[Extrait choisi]:
Le président . M. Spielmann a redemandé la parole parce qu'il considère avoir été mis en cause. Je la lui donne, brièvement, mais évitez de faire une partie de ping-pong!

M. Jean Spielmann (AdG). Si M. Marcet avait lu le document que le Grand Conseil lui a remis et si M. Iselin lui avait communiqué ce qu'on a dit à la commission des finances, il aurait tous les chiffres qu'il demande.

En fait, ce que veut M. Marcet, c'est autre chose! Parce que les chiffres sont au pied du bilan; ils sont connus, on en a parlé encore hier en commission des finances. Mesdames et Messieurs les députés, imprimons cela et distribuons-le, de sorte que ceux qui ne trouvent pas les chiffres à la lecture des comptes qu'ils sont chargés d'examiner les obtiennent!

Mme Martine Brunschwig Graf, conseillère d'Etat. Monsieur le président, Mesdames et Messieurs les députés, mon collègue Cramer, qui vient d'arriver, est soulagé; il ne pouvait pas venir avant 09h15, il était soucieux de savoir si ces points allaient être examinés en son absence... le voici rassuré.

[Données]:

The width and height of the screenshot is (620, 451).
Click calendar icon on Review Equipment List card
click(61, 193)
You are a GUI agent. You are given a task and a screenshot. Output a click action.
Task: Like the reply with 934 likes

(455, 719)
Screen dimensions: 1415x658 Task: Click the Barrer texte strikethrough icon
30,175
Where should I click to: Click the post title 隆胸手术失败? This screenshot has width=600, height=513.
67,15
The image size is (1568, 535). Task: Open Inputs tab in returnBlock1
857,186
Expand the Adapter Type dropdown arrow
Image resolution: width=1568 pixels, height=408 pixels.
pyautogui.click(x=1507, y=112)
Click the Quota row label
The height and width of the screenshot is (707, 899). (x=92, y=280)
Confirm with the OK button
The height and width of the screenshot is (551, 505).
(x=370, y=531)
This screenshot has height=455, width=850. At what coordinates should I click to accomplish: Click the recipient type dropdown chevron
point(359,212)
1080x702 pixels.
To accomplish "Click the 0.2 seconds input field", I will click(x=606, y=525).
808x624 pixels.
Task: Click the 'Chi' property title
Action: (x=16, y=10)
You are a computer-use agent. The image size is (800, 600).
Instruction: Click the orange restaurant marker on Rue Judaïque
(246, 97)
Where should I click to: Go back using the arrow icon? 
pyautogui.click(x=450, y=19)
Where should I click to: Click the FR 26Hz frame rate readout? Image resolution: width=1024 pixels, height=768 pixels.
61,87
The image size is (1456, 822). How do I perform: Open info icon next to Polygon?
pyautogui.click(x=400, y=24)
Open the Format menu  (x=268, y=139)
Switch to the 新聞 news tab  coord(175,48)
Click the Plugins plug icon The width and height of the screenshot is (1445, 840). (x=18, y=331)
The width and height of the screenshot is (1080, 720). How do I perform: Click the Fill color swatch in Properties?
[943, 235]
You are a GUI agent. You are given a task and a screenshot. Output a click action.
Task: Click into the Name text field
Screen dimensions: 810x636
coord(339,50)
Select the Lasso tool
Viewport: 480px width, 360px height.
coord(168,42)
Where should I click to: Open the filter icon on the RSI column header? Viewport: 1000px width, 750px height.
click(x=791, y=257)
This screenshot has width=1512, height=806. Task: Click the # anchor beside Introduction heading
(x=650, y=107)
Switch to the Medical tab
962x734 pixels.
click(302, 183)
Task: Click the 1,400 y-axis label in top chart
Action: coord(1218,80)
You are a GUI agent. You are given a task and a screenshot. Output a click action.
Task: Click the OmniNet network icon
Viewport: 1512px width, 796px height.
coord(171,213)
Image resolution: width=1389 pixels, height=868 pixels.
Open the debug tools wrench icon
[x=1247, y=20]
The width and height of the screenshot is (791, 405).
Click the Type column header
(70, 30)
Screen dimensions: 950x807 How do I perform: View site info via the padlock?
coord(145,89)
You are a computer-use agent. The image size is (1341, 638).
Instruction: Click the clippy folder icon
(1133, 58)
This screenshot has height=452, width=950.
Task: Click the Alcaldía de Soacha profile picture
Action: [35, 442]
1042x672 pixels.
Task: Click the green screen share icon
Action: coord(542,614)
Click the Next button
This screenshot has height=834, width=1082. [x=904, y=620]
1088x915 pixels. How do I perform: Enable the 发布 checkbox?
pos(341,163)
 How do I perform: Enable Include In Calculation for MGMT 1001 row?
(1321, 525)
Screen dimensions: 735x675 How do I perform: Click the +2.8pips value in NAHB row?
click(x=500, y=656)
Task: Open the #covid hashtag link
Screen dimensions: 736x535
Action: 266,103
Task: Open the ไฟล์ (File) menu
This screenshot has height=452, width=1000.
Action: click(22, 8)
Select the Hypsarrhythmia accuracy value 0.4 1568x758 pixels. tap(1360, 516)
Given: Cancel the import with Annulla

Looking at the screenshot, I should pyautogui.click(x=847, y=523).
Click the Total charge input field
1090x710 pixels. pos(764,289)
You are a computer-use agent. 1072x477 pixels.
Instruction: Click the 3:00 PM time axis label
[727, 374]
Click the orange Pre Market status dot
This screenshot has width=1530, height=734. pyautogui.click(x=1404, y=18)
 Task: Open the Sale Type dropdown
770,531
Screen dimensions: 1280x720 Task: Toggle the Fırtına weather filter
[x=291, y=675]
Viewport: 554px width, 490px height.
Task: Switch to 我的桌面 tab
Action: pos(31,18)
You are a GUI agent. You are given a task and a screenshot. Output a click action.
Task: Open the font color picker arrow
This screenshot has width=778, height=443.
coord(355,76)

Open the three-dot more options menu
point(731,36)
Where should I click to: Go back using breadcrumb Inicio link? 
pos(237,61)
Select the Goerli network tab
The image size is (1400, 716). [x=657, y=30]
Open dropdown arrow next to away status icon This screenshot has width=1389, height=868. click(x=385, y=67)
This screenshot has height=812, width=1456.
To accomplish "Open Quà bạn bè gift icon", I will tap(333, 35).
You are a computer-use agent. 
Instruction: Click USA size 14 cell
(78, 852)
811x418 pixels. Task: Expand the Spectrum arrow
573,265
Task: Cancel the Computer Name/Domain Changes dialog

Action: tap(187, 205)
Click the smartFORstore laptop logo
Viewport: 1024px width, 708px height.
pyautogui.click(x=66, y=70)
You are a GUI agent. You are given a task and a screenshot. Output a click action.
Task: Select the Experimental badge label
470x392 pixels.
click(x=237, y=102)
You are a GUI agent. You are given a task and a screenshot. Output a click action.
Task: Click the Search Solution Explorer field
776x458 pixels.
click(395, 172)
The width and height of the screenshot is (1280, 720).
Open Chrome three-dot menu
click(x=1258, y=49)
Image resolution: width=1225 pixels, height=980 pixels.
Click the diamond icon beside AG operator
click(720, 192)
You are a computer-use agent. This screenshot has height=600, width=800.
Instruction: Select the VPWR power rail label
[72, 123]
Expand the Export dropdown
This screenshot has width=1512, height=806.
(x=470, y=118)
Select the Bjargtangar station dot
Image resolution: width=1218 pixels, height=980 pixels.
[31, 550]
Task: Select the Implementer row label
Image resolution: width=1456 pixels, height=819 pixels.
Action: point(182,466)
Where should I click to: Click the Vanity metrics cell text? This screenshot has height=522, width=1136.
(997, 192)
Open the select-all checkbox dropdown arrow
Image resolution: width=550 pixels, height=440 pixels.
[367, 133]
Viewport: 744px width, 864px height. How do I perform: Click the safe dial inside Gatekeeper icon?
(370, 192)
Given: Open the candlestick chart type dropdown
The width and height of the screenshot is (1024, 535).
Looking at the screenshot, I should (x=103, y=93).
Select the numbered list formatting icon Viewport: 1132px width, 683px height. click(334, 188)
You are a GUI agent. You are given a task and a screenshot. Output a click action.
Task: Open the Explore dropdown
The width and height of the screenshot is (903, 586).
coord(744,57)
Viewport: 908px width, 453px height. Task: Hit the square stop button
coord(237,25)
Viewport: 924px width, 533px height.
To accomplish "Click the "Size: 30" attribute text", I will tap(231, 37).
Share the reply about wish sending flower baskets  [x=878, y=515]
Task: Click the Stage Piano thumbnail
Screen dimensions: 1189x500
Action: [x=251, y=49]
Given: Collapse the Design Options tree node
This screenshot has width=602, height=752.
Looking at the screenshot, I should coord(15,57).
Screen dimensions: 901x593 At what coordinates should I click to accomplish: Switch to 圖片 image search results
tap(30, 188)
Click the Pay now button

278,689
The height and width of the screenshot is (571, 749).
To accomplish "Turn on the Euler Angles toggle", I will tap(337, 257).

[Consigne]: Pouvez-vous recopier sans rien changer le passage de l'extrait du débat qui commence par « M. Jean Spielmann » et se termine par « chiffres qu'il demande. » ?

[Réponse]:
M. Jean Spielmann (AdG). Si M. Marcet avait lu le document que le Grand Conseil lui a remis et si M. Iselin lui avait communiqué ce qu'on a dit à la commission des finances, il aurait tous les chiffres qu'il demande.